Pull out every line of the listing below that contains the string "authentication", and copy each line in full.

>> Begin

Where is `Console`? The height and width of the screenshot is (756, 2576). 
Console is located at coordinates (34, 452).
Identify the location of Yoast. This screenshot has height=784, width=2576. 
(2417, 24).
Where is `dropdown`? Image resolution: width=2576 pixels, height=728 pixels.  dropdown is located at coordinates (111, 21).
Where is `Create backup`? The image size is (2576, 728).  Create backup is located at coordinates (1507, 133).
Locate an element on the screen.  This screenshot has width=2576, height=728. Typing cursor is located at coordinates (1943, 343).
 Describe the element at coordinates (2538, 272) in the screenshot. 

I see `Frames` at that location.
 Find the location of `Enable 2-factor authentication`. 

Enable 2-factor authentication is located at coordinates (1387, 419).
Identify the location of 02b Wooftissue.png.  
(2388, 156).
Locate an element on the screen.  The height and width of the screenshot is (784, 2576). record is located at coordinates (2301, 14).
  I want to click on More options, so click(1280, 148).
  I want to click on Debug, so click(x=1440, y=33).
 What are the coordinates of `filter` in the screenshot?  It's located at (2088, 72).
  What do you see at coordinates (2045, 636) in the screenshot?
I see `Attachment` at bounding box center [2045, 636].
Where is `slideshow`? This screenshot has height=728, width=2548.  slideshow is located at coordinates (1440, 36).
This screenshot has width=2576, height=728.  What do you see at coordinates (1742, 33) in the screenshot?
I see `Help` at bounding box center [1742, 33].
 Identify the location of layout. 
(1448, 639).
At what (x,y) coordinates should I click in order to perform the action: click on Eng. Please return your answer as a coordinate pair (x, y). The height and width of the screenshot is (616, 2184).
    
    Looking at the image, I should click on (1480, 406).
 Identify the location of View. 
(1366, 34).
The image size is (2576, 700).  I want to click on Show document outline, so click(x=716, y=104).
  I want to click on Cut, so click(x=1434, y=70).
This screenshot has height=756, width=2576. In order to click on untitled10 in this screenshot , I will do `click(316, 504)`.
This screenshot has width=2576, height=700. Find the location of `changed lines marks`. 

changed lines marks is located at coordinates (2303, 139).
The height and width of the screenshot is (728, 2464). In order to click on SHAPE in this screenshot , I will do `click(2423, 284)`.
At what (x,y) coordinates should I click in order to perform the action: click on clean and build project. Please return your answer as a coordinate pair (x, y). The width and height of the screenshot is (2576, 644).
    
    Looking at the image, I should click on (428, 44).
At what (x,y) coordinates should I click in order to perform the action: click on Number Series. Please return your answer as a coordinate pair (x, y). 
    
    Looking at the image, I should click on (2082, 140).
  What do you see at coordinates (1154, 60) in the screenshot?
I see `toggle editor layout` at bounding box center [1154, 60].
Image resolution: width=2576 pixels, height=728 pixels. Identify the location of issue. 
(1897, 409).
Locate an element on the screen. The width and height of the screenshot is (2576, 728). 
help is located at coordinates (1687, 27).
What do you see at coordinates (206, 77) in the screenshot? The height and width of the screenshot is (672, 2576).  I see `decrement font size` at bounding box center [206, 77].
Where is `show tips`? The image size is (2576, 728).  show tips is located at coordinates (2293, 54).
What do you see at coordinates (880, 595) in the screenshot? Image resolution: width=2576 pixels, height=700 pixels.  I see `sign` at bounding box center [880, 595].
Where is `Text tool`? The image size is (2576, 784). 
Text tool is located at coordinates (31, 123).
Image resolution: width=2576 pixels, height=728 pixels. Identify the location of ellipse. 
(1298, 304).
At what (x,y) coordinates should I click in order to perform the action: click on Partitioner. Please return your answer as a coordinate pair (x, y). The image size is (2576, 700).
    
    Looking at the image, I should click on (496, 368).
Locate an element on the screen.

>> End

▸ Task answer:
 Find the location of `Enable 2-factor authentication`. 
Enable 2-factor authentication is located at coordinates (1387, 419).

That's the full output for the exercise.